Teaching Lost Stories

Teaching Lost Stories consists of a set of lesson plans and historical documents that are aimed at intermediate and secondary-school students and which build on the Lost Stories documentary films.

Written by Ronald Rudin

Posted February 21, 2018

Starting in 2012, the Lost Stories Project—based at Concordia University in Montreal—has been collecting little-known stories about the Canadian past, transforming them into pieces of public art on appropriate sites, and documenting the process through short films. The project encourages Canadians to think about why some stories are remembered while others are lost, and to ask questions about how stories about the past are told in public space.

For Canada's 150th anniversary, Lost Stories has created four new episodes from across Canada.
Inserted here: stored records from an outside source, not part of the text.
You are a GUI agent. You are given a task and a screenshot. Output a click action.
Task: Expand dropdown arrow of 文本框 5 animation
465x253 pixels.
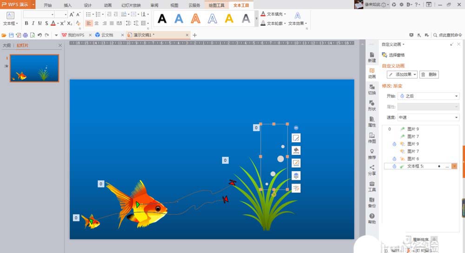[x=454, y=166]
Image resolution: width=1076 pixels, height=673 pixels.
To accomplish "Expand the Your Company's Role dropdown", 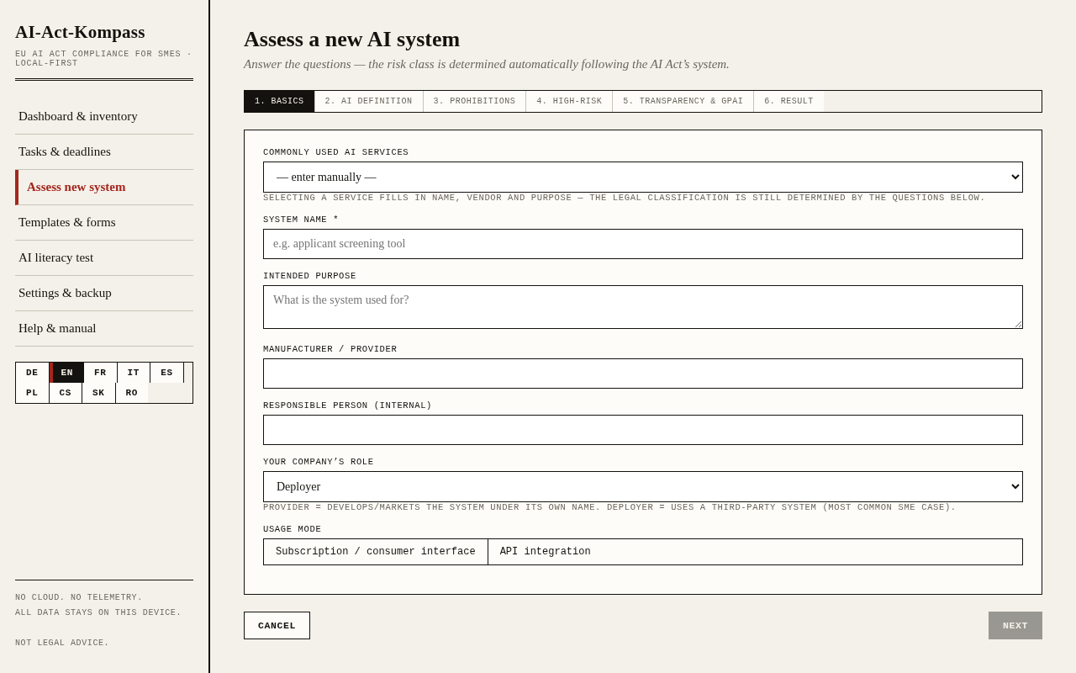I will tap(643, 486).
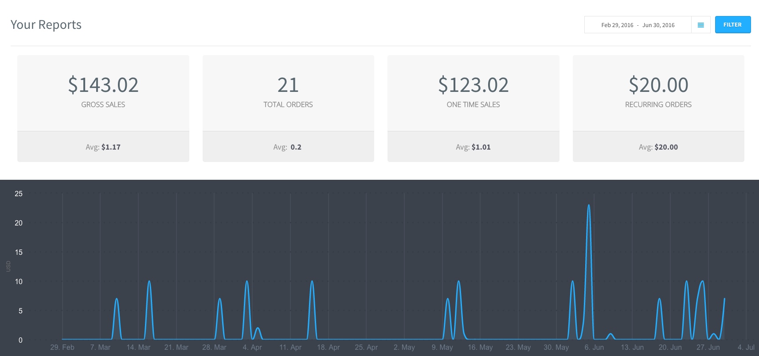759x356 pixels.
Task: Click the chart peak just after 14. Mar
Action: 149,281
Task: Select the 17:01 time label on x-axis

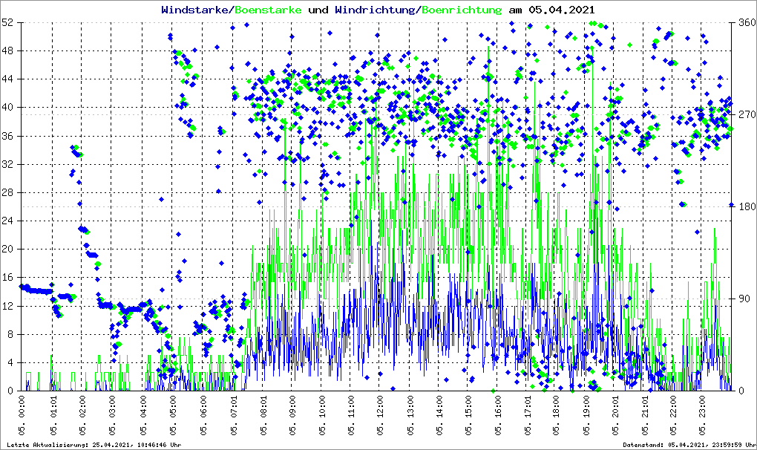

These episodes provide an opportunity to hear the voices of people with relatively little power: First Nations, Inuit, Acadians, people with disabilities or disease, and immigrants of colour.  The Lost Stories Project worked with these communities so that their stories can be discovered by a much larger audience.

These stories are now accessible via the public art installed during summer 2017 in Tracadie, New Brunswick; Ottawa; Regina, Saskatchewan, and Hope, British Columbia. They are also now available through four documentary films, ready for streaming from our website: Sheldrake by Julien Cadieux, Qamutiik: From the North to Ottawa's Southway Inn by Mosha Folger, Yee Clun and the Exchange Café by Kelly-Anne Riess, and Kidnapped Stó:lō Boys by Sandra Bonner-Pederson. 

The Lost Stories Project is launching a new area on its website, called Teaching Lost Stories. Developed by our educational consultants Scott Pollock and Ruth Sandwell, Teaching Lost Stories consists of a set of lesson plans and historical documents that are aimed at intermediate and secondary school students, and that build on the Lost Stories documentary films. The first set of lessons deal with the story of Thomas Widd, a deaf man who created the first Protestant school for the deaf in Montreal. 

Teachers and students who use the Thomas Widd lesson plans will be challenged to think about why this particular story was “lost” and will also be asked to develop historical markers such as monuments that draw attention to this story. In the process, students will develop their historical thinking skills as they work with a variety of primary documents and learn to ask rich questions about the relationship between the past and the present. 

Throughout 2018, lesson plans connected with our four new stories will be released, so that teachers can select an episode with the greatest meaning for their students. However, in all the plans, the goal is to question why we focus on some stories from Canada's past, and not others; and how we present the past in our public spaces.